With 5 (out of 5) stars in the NYTimes and over 3500 ratings and 564 comments, this recipe from Alison is popular!  Here’s a video of her making the Caramelized Shallot Pasta recipe.

Alison's Caramelized Shallot Pasta

Slightly adapted from Alison Roman’s recipe.

  • 1/4 c olive oil
  • 6 large shallots, very thinly sliced (I had about 2 c of sliced shallots)
  • 5 garlic cloves, 4 thinly sliced, 1 minced
  •  Kosher salt and freshly ground black pepper
  • 1 tsp red-pepper flakes, plus more to taste
  • 1 (2-ounce) can anchovy fillets (about 12), drained
  • 1 6 oz can of tomato paste 
  • 10 oz pasta – we like spaghetti
  • 1 c parsley, leaves and tender stems, finely chopped

Heat olive oil in a large heavy-bottomed Dutch oven over medium high. Add shallots and thinly sliced garlic, and season with salt and pepper. Cook, stirring occasionally, until the shallots have become totally softened and caramelized with golden-brown fried edges, 10 to 15 minutes.

Add red-pepper flakes and anchovies. (No need to chop the anchovies; they will dissolve on their own.) Stir to melt the anchovies into the shallots, about 2 minutes.

Add tomato paste and season with salt and pepper. Cook, stirring constantly to prevent any scorching, until the tomato paste has started to cook in the oil a bit, caramelizing at the edges and going from bright red to a deeper brick red color, about 2 minutes. Remove from heat.  You are going to use only 1/2 of this mixture – so transfer the other half to a resealable container. (These leftovers can be used in another batch of pasta or smeared onto roasted vegetables, spooned over fried eggs or spread underneath crispy chicken thighs.  (Note from Ann: You might need to add a bit of water to get the sauce to the consistency you need.  And less is better than more.  It’s an intense sauce.)

Cook pasta according to package instructions in a large pot of salted boiling water until al dente.  Drain, reserving 1 c of pasta water.
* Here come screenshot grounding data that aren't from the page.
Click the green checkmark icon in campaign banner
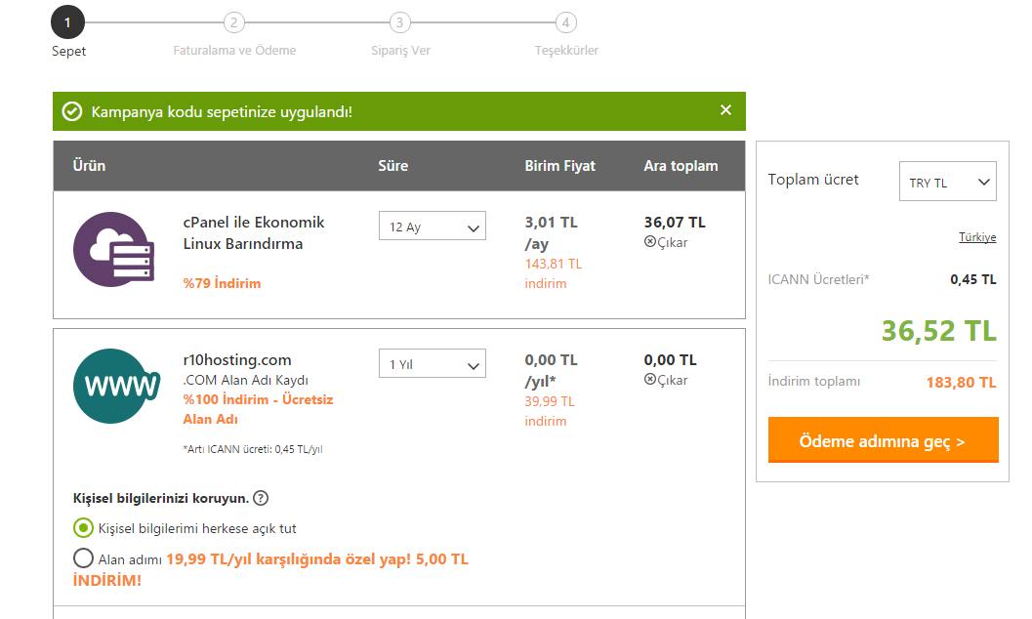The image size is (1032, 619). tap(71, 111)
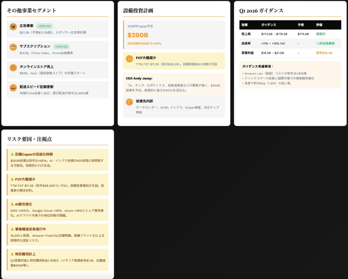Open the 特別費用計上 risk item
348x279 pixels.
[58, 260]
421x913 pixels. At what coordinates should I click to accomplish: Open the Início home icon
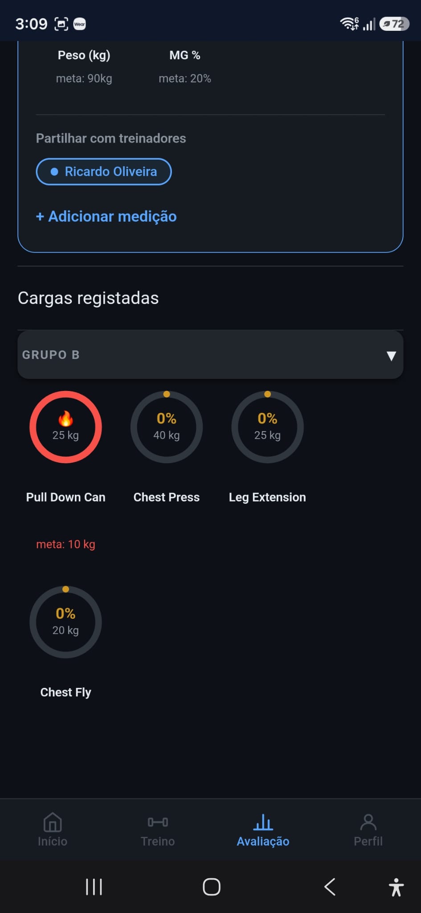coord(53,823)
Add the pasta to the shallot mixture and the 1 cup of pasta water. Cook over medium-high heat, stirring to coat each piece of pasta, using a wooden spoon or spatula to scrape up any bits on the bottom, until pasta is thick and sauce has reduced – 3 to 5 minutes.

In a small bowl, combine parsley and minced garlic clove, and season with salt and pepper. Divide pasta among bowls, or transfer to one large serving bowl, and top with parsley mixture and a bit more red-pepper flakes, if you like.
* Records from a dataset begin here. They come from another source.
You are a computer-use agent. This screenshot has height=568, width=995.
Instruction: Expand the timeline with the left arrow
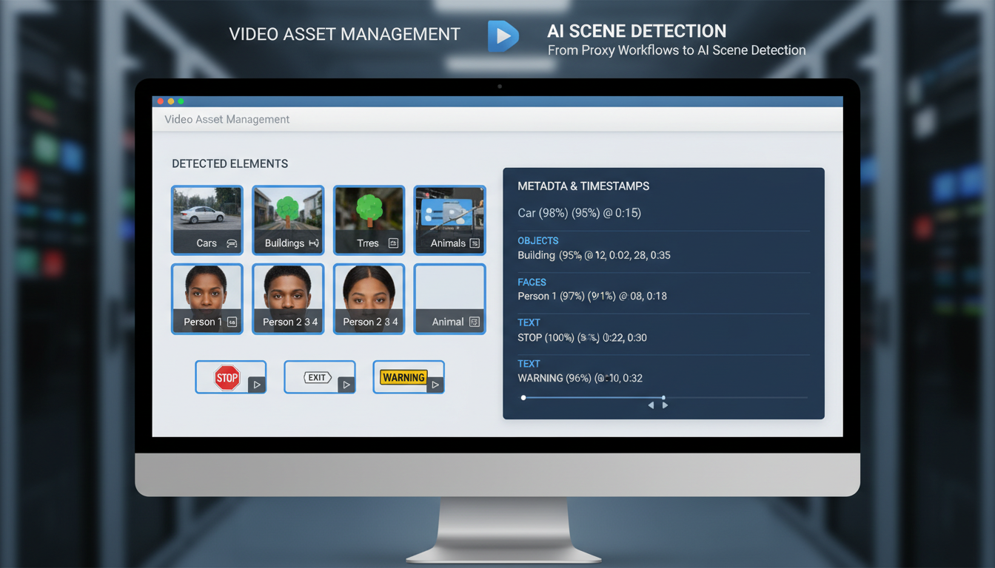pos(651,405)
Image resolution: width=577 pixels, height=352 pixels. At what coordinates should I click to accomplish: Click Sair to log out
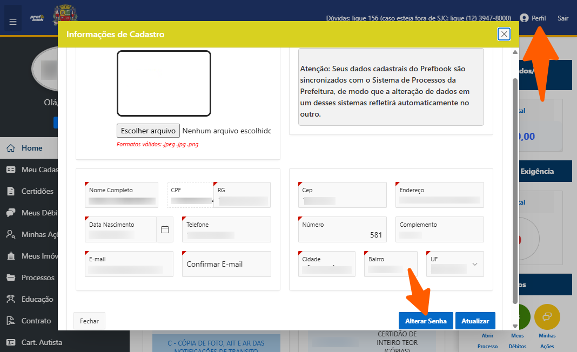click(x=563, y=18)
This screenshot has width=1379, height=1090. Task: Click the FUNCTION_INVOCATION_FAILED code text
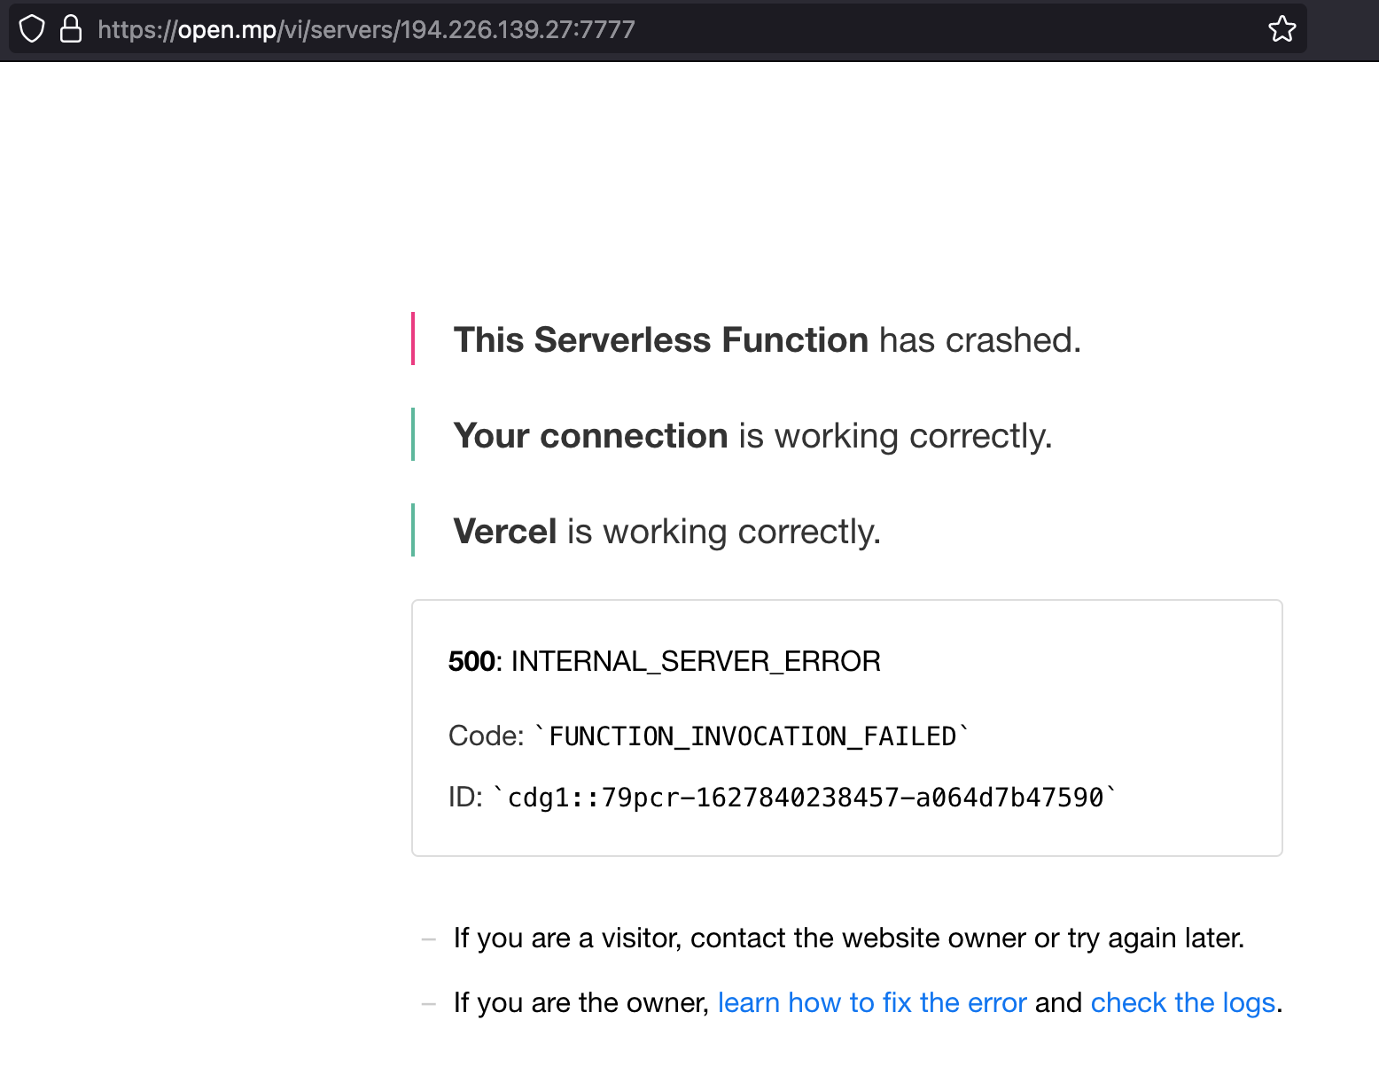point(753,735)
Recipe brought to you by and Andy and Ann.



  1. David Ewing says:

    Ann describes her mother’s spaghetti recipe–identical to my mother’s, who was another Colorado Swede. I’m sure Ann’s mom sometimes substituted beans for the spaghetti and called the resulting dish “chilli,” too. But probably neither of them ever fixed threaded weenie spaghetti, recipes for which are not necessary but are all over the Internet. I never heard of any such thing as basse cuisine, but I suppose this could be a paradigm case for that. Just cut some weenies into half-inch pieces, thread a couple onto several dry spaghetti noodles and then cook them in boiling water. For extra fun, give your kids a dish of already cooked spaghetti noodles and weenies and ask them to re-create the dish.


    • theRaggedys says:

      Andy here: “Basse cuisine” is new to me also. Looked it up – evidently it’s the opposite of “haute cuisine,” a term I do know. We were just playing some of John Prine’s music (may he rest in peace) and I couldn’t help thinking about how appropriate were the lyrics in his recording with Iris Dement: “No we’re not the jet set, We’re the old Chevrolet set.” Your suggestion for weenie spaghetti certainly is from the old Chevrolet set. Thanks once again for your insights and wit.